What the exercise asks
Extend the description of Dr. Jacob Appel's book on medical ethics, picking up right after its last line.
--- Source passage ---
The Murky Ethics of Medicine with Dr. Jacob Appel

Who should get custody of an embryo created through IVF when a couple divorces? Should an alcoholic in poor health be forced to go to rehab? Can a pediatrician refuse to see non-vaccinated clients? Or, when you or a loved one is on life support, who says you’re dead?
Bioethicist Dr. Jacob Appel joins Dr. Wendy to consider these and other bioethical questions found in his new book -- WHO SAYS YOU’RE DEAD? Medical & Ethical Dilemmas for the Curious & Concerned. Dr. Appel asks readers to play doctor and decide what they would do if confronted with the dilemma. He then reveals what decisions were actually made in the real-life cases on which his scenarios are based.
Drawing upon the author’s two decades teaching medical ethics, as well as his work as an emergency room psychiatrist, Dr. Appel presents bioethical questions that defy easy answers. Readers will be surprised by their own assumptions:
  • A famous model refuses a C-section necessary to save her fetus because she fears a career-ending scar. Can she be forced to undergo involuntary surgery?
--- Supplied material ---
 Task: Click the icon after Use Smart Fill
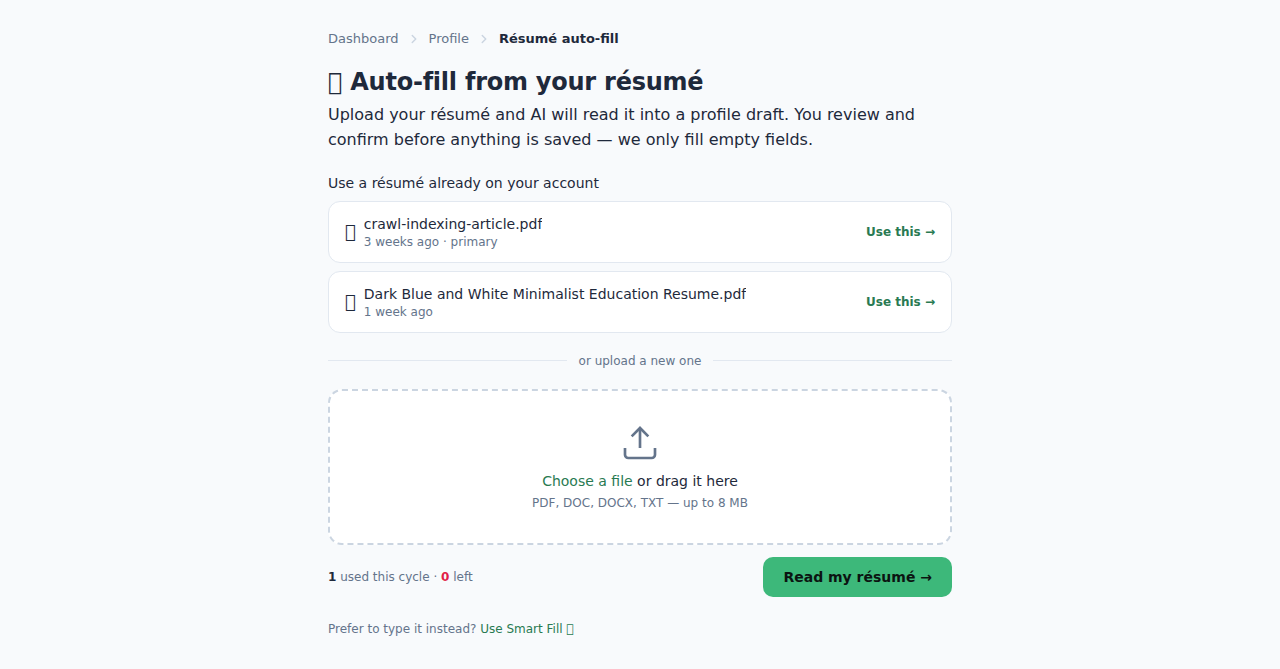pos(570,629)
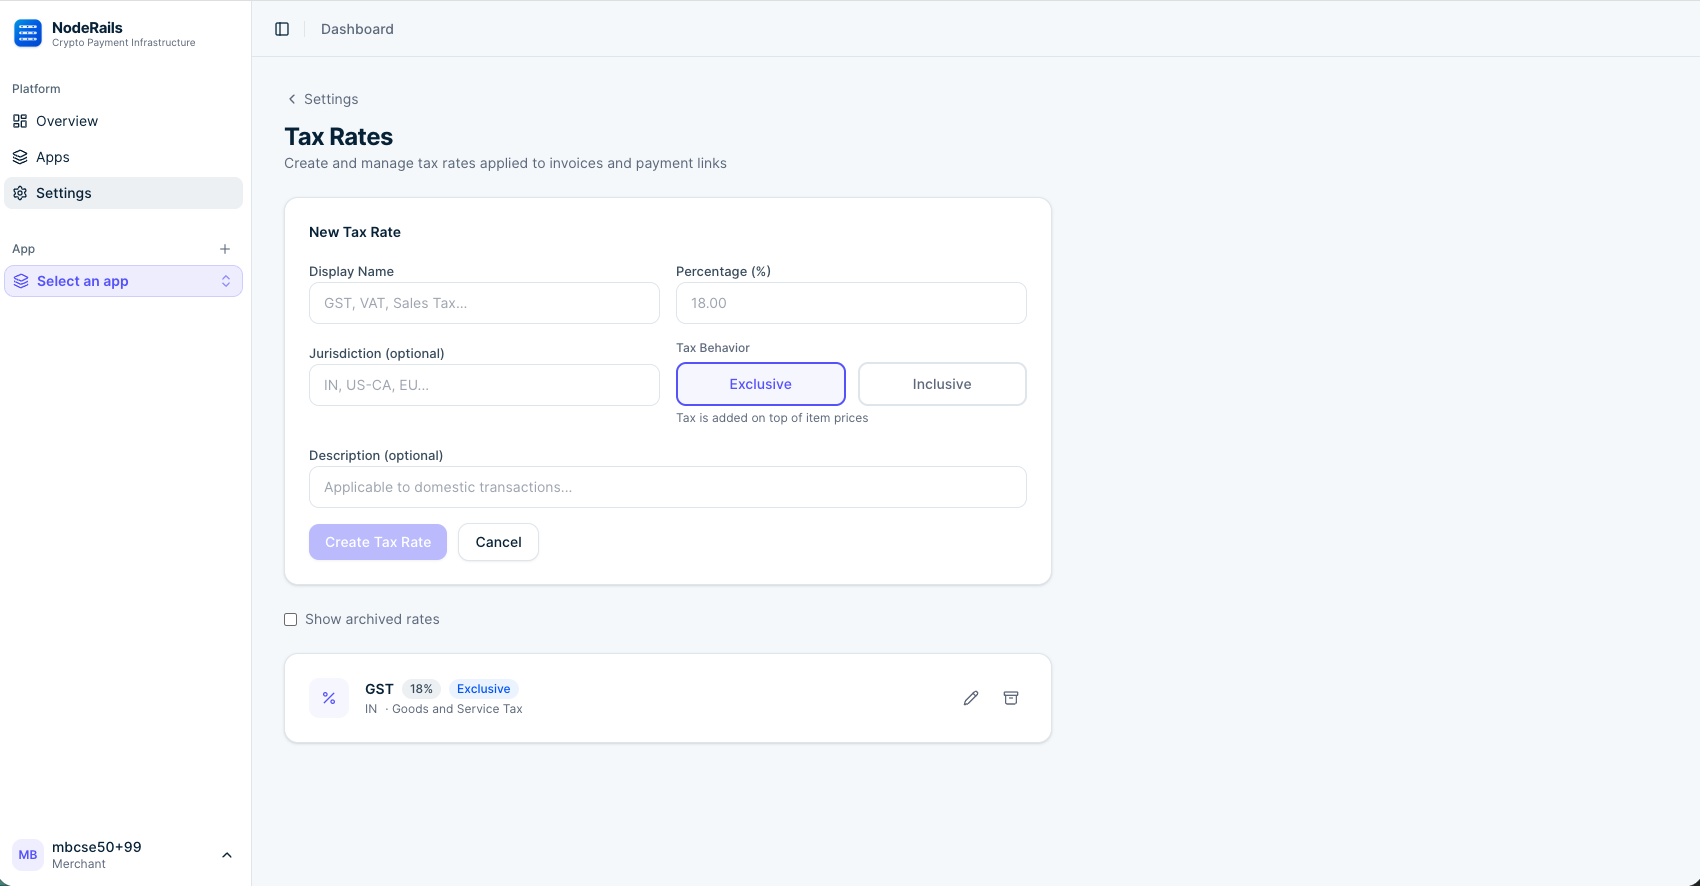Click the Create Tax Rate button
The height and width of the screenshot is (886, 1700).
pos(378,542)
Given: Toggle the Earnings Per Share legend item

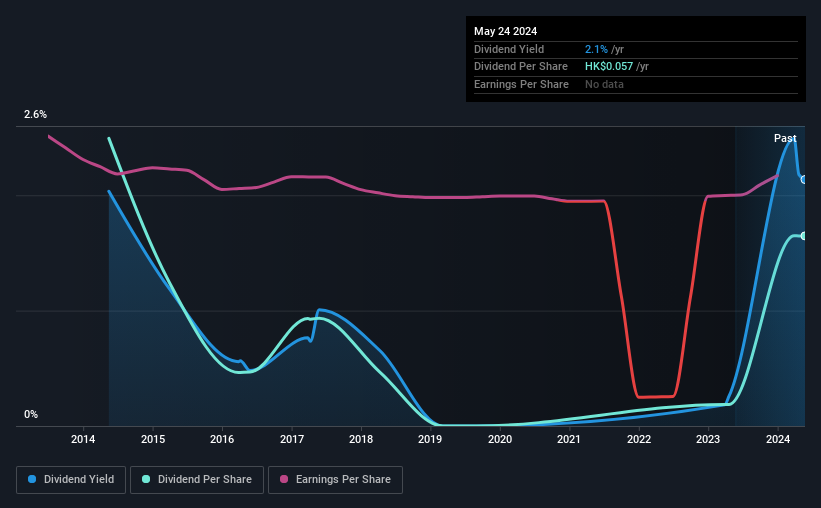Looking at the screenshot, I should 335,480.
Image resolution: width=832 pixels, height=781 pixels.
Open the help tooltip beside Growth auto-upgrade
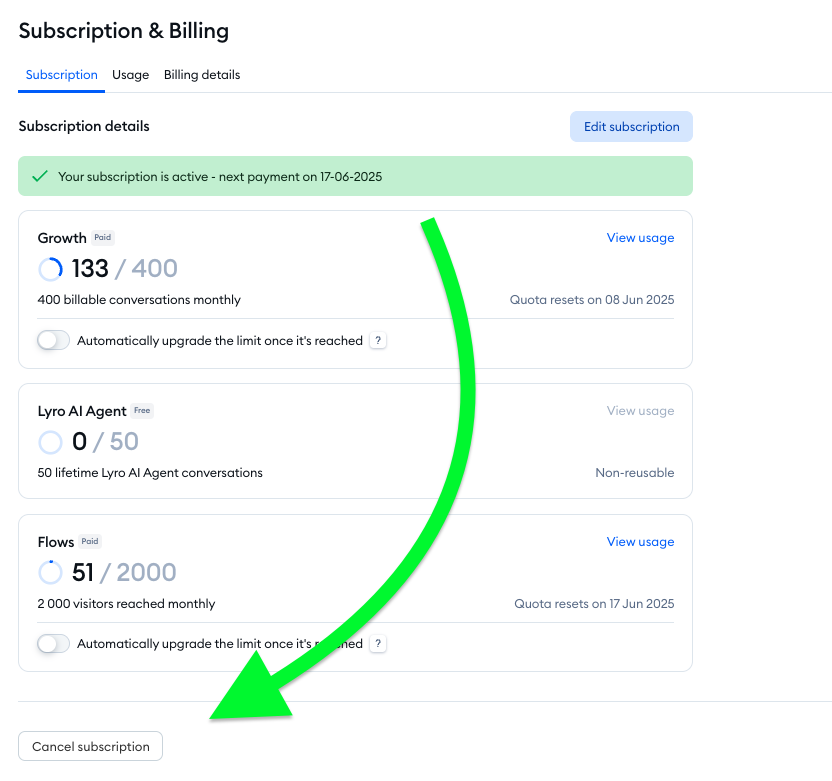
---
Output of the task
  • A recent immigrant in her nineties is found to have terminal cancer, but her children insist that she not be told the diagnosis. Her family explains that in her culture, doctors shield elderly patients from such news. Should the doctors trust the family and honor the request? Or should they inform the patient?
  • Shortly before his wedding, a man is killed in an accident. His fiancée asks doctors to harvest his sperm so that she can use it to have his child—as she believes these would have been his wishes. His only close biological relative, an uncle, objects. Should a court order the sperm retrieval?
  • A daughter gets tested to see if she is a match to donate a kidney to her father. The test reveals that she is not the man’s biological daughter. Should the doctor tell the father? Or the daughter?
  • A fertility clinic run by evangelical Christians refuses to provide in vitro fertilization to a lesbian couple on religious grounds. Should they be required to do so? Does it matter that they are the only fertility clinic in the community? 
Dr. Jacob M. Appel, MD, is an attending psychiatrist in the Mount Sinai Healthcare System, teaches bioethics at the Icahn School of Medicine at Mount Sinai where he is the Director of Ethics Education in Psychiatry and is a member of the Institutional Review Board. He holds a medical degree from Columbia University’s College of Physicians and Surgeons, a law degree from Harvard Law School, and a master’s in bioethics from the Alden March Bioethics Institute of Albany Medical College.